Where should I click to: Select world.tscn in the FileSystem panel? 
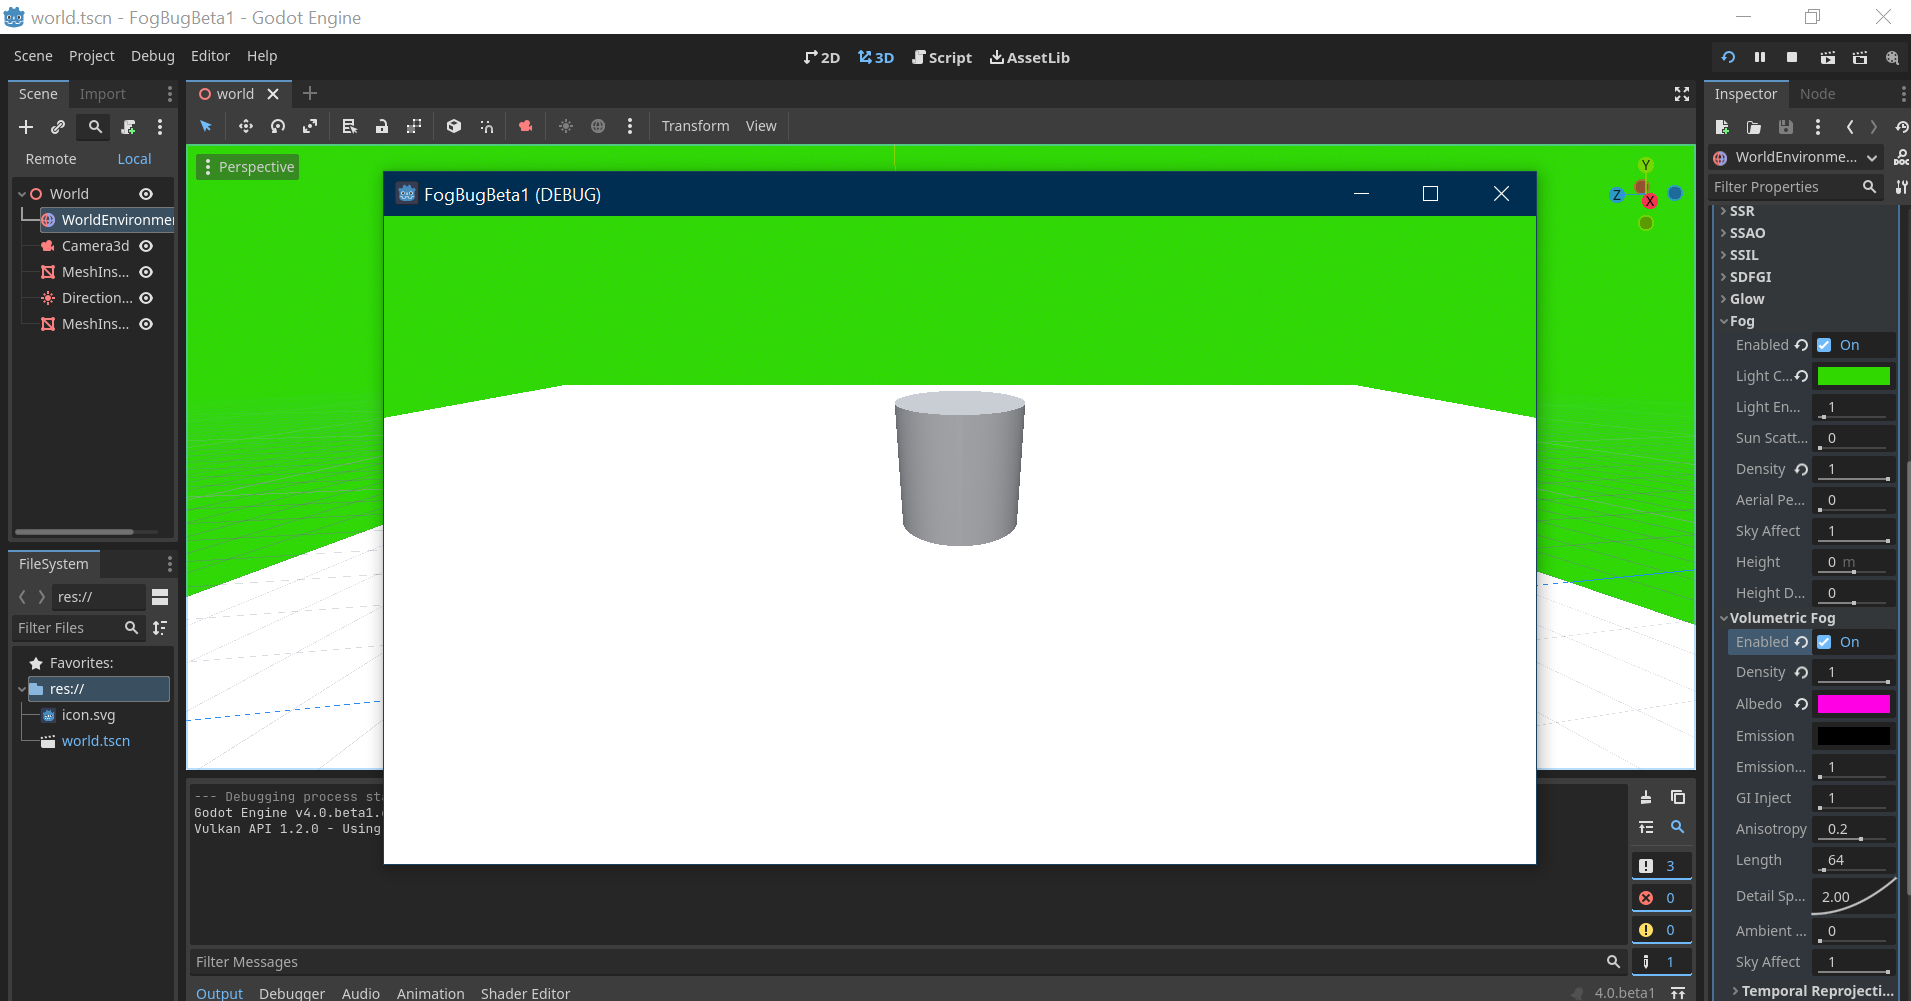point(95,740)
--
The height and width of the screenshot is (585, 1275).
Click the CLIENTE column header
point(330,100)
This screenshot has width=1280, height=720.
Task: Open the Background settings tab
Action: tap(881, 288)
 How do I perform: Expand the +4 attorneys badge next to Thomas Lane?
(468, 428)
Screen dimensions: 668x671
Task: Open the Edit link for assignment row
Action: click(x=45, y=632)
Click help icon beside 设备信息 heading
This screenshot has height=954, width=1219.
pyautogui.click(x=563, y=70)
...
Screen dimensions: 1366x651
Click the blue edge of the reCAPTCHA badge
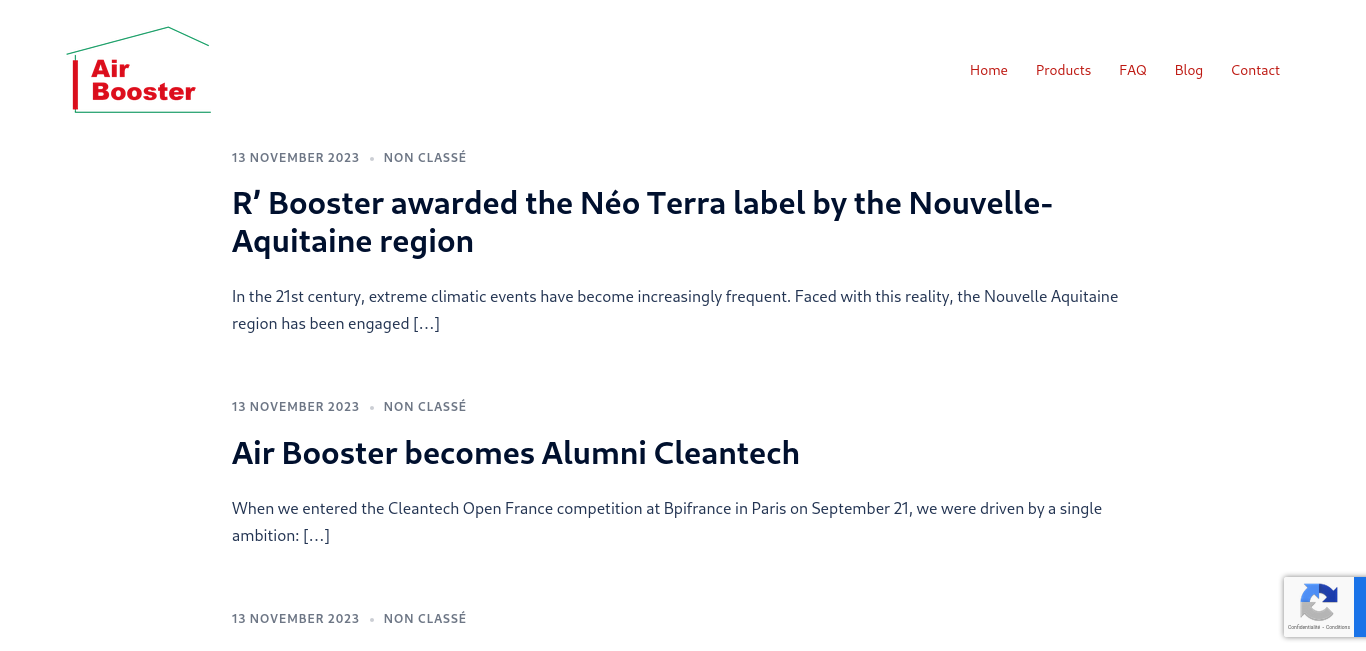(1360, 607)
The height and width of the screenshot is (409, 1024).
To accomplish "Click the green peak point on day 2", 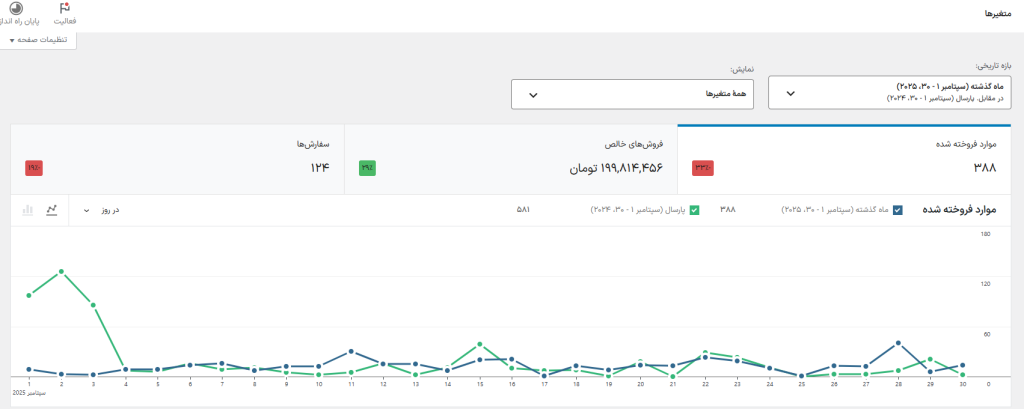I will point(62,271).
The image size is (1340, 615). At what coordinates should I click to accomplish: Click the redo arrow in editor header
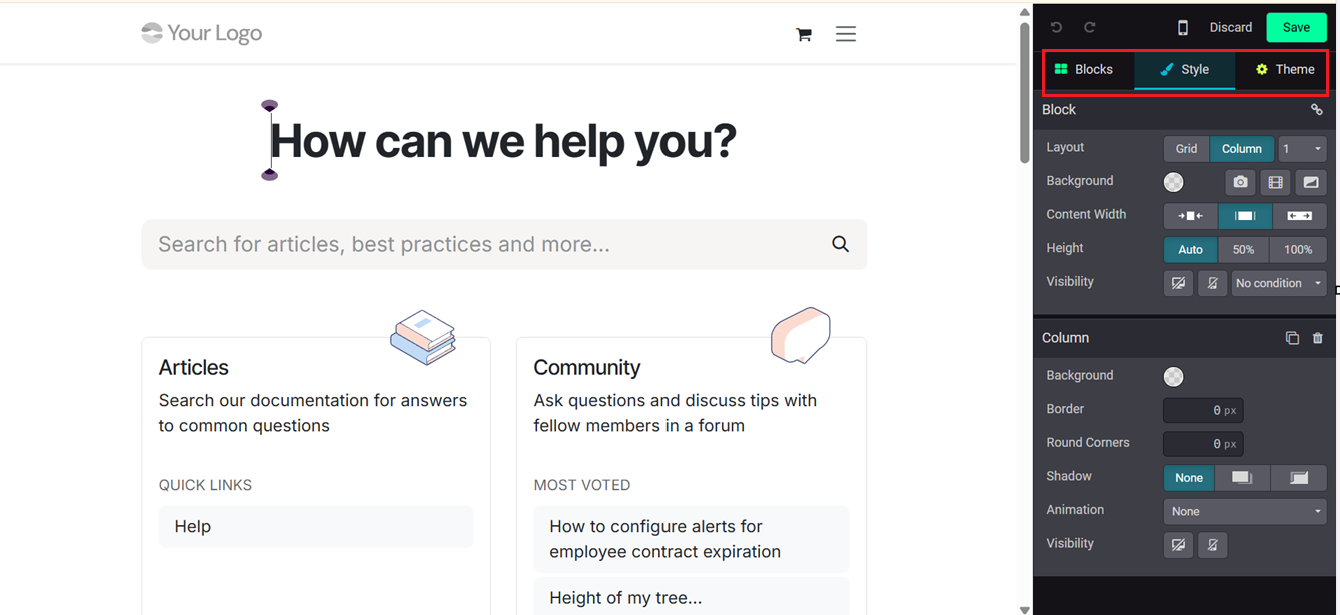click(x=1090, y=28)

* [Written task]
Edit the part that opens with the line containing "The height and width of the screenshot is (585, 1275)." and closes with the line containing "Action: tap(881, 288)": write those lines again with "column header" replaced by "column heading" and nothing else altered.

* [Result below]
The height and width of the screenshot is (585, 1275).
Click the CLIENTE column heading
point(330,100)
This screenshot has width=1280, height=720.
Task: Open the Background settings tab
Action: tap(881, 288)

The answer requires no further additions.